The SEC finally laid to rest the proxy access rule proposed in 2003 and instead approved the issuance of two separate proposals that would amend Rule 14a-8’s shareholder proposal requirements in different ways as follows: 

  • The “shorter proposal” (the phrase used to refer to this proposal by the Commissioners at the open meeting) would amend Rule 14a-8(i)(8) to allow the exclusion from a company’s proxy materials of any shareholder proposal that would result in an immediate election contest or that would set up a process for shareholders to conduct a future election contest by requiring the inclusion of shareholders’ director nominees in subsequent proxy materials. This proposal effectively codifies the SEC’s 1990 interpretation of Rule 14a- 8(i)(8)’s election exclusion.
  • The “longer proposal” would alternatively amend Rule 14a-8 to allow the inclusion in a company’s proxy materials of shareholder nomination proposals that would result in binding bylaw changes, where the proposal is submitted by a shareholder or group of shareholders that owns more than 5% of the company’s outstanding shares continuously for over a year and is eligible to file and has filed a Schedule 13G related to such share ownership. The shareholder or shareholder group could structure its proposed shareholder nomination process and related bylaw change in any way it sees fit so long as they comply with applicable state law and the company’s governing documents. The SEC believes that this more flexible approach improves upon the “one size fits all” approach taken by the 2003 proxy access proposal, thereby promoting shareholder choice and private ordering.

To ensure that adequate information about shareholder proposal proponents is available, the proponents would be required to provide the disclosure currently required of shareholders soliciting proxies in opposition to the company and would be liable for any false or misleading statements in such disclosure.

Finally, the longer proposal also would amend the proxy rules to promote online shareholder forums. Among other things, the proposed rules would specify that shareholders and companies that sponsor such forums would not be liable for the statements of other forum participants and would clarify that participation in a forum would not constitute a proxy solicitation under certain conditions (such as that the statements are not made within 60 days before a shareholder meeting and the particular shareholder is not soliciting proxies).

Not surprisingly, the Commissioners split on which proposal they supported. Commissioners Campos and Nazareth supported the longer proposal, while Commissioners Casey and Atkins supported the shorter proposal. Commissioner Cox voted in support of both proposals, but it was unclear which proposal or combination of proposals he would ultimately support.
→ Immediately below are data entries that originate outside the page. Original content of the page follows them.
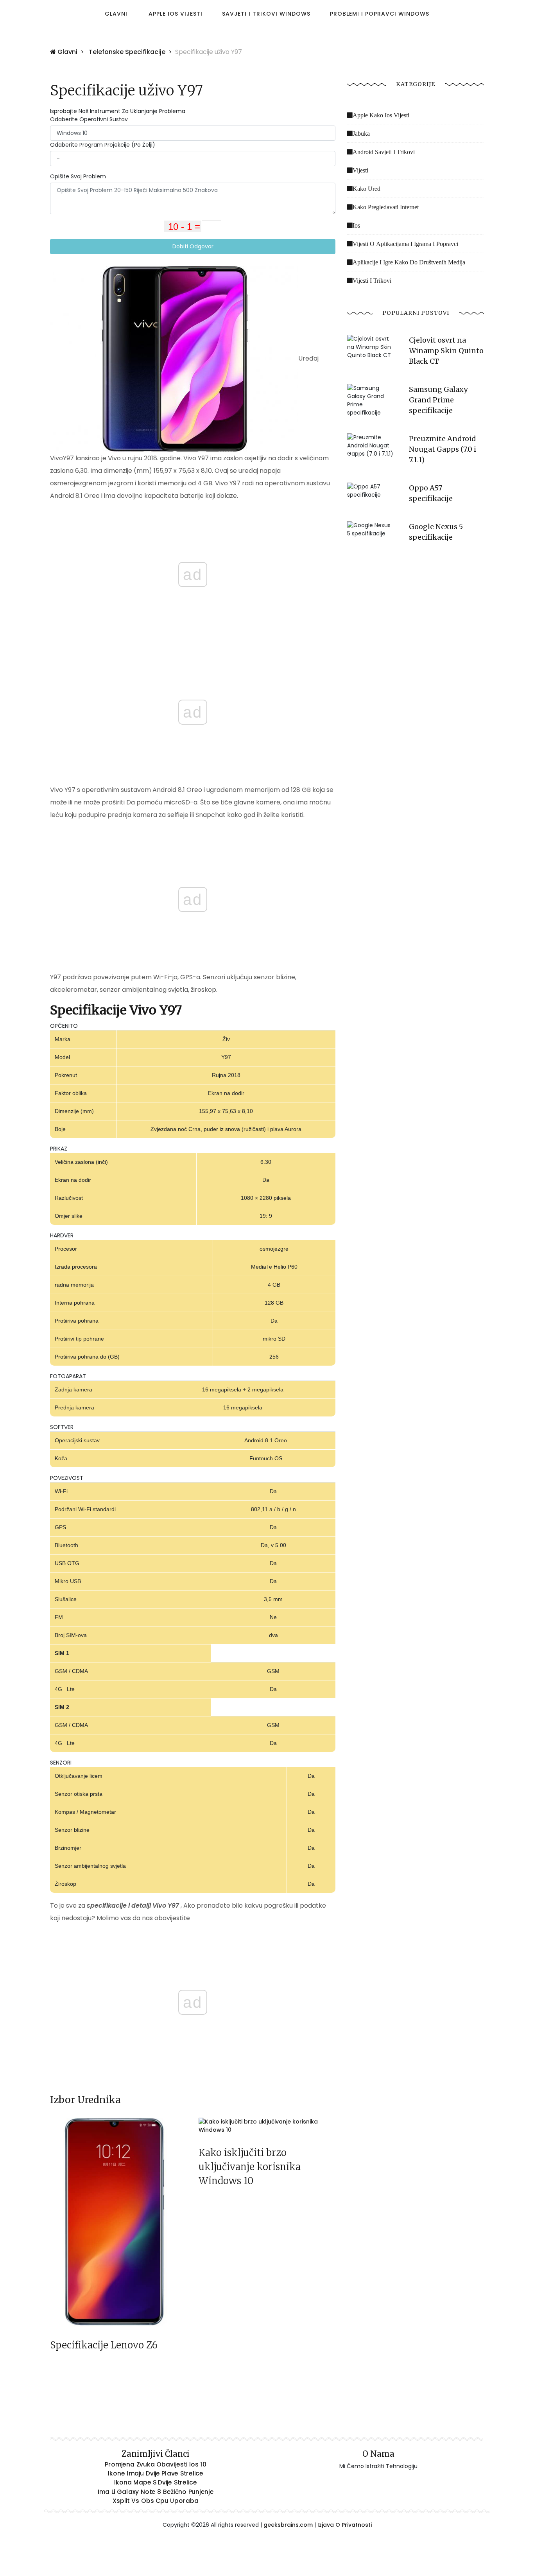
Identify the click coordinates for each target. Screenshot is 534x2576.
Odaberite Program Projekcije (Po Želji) (102, 145)
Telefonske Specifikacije (127, 51)
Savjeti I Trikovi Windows (266, 14)
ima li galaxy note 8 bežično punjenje (156, 2491)
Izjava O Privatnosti (344, 2525)
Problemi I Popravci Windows (379, 14)
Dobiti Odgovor (192, 246)
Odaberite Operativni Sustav (89, 119)
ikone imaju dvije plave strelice (155, 2473)
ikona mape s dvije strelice (155, 2482)
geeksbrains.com (288, 2525)
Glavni (116, 14)
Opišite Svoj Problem (78, 176)
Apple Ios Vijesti (175, 14)
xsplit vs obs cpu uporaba (156, 2500)
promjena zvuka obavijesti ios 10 (155, 2464)
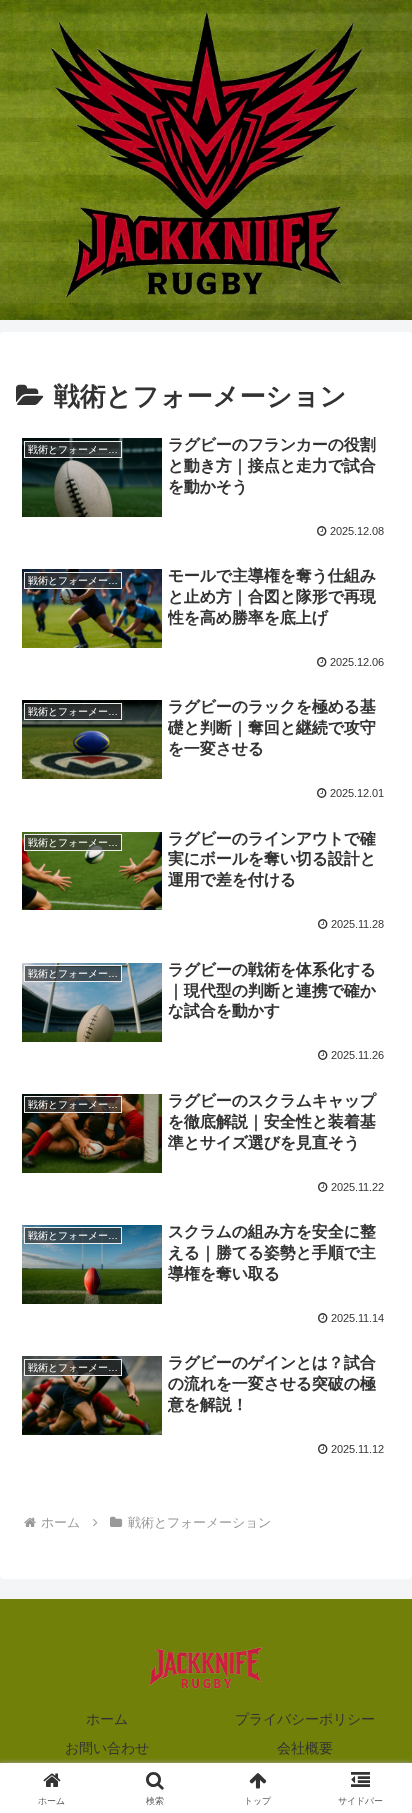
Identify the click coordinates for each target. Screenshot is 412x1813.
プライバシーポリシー (305, 1719)
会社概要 (305, 1748)
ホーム (107, 1719)
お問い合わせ (107, 1748)
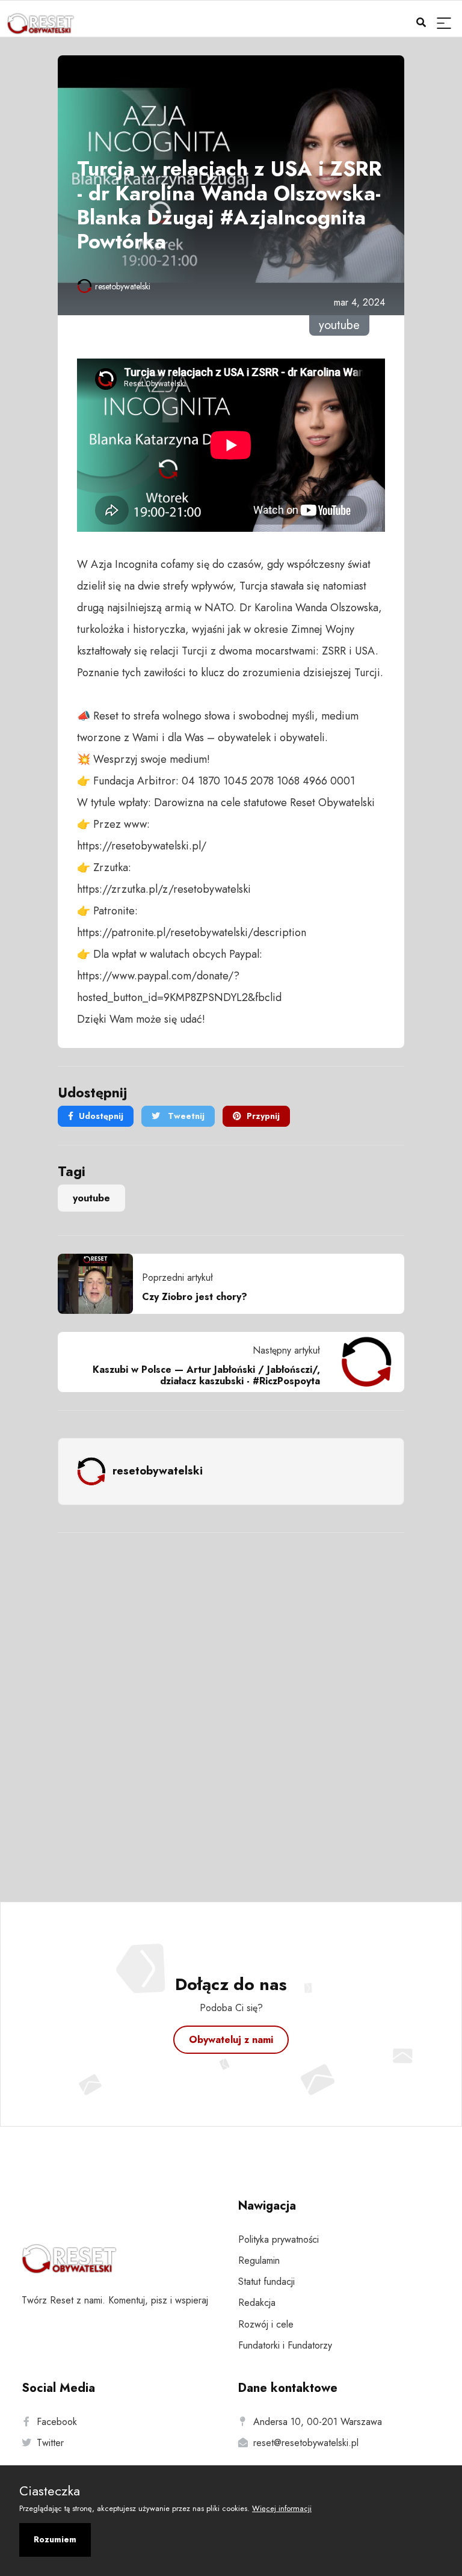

It was, however, clear that Chairman Cox intends to have an unambiguous rule in place in time for the next proxy season.

PCAOB Auditing Standard No. 5 and Definition of Significant Deficiency The SEC also approved the PCAOB’s Auditing Standard No. 5, which relates to the conduct of audits of internal controls over financial reporting. This new standard replaces the much criticized Auditing Standard No. 2 and seeks, among other things, to conform to the SEC’s management guidance on internal controls, provide for a scalable audit that accounts for the particular facts and circumstances of each company, encourage auditors to use their professional judgment during the audit (particularly in using risk assessment) and provide a principles based approach for determining when auditors may rely on the work of others in the audit process. Although new AS No. 5 is officially effective beginning with audits for fiscal years ending on or after November 15, 2007, early adoption is permitted, and indeed encouraged, by the SEC Staff, so that shareholders may benefit from increased efficiencies as soon as possible.

The SEC also approved a definition of significant deficiency in substantially the form as proposed. “Significant deficiency” is now defined as “a deficiency, or a combination of deficiencies, in internal control over financial reporting that is less severe than a material weakness, yet important enough to merit attention by those responsible for oversight of a registrant’s financial reporting.”

The SEC intends to work closely with companies, auditors and others to monitor ongoing implementation of the Sarbanes-Oxley Act’s Section 404, so that it can make further adjustments to standards, guidance or rules as needed.

Use of IFRS by U.S. Companies

In the wake of the SEC’s recent move to allow foreign private issuers to use financial statements in conformity with the English language version of IFRS as published by the IASB without reconciliation to U.S. GAAP, the SEC has approved the issuance of a concept release to seek comment on the effects of extending such option to U.S. companies. As posed in the concept release, companies could continue to use U.S. GAAP if they so choose. The Staff stressed that this concept release functions solely to gather information and is not meant to recommend that U.S. companies use or be allowed to use IFRS.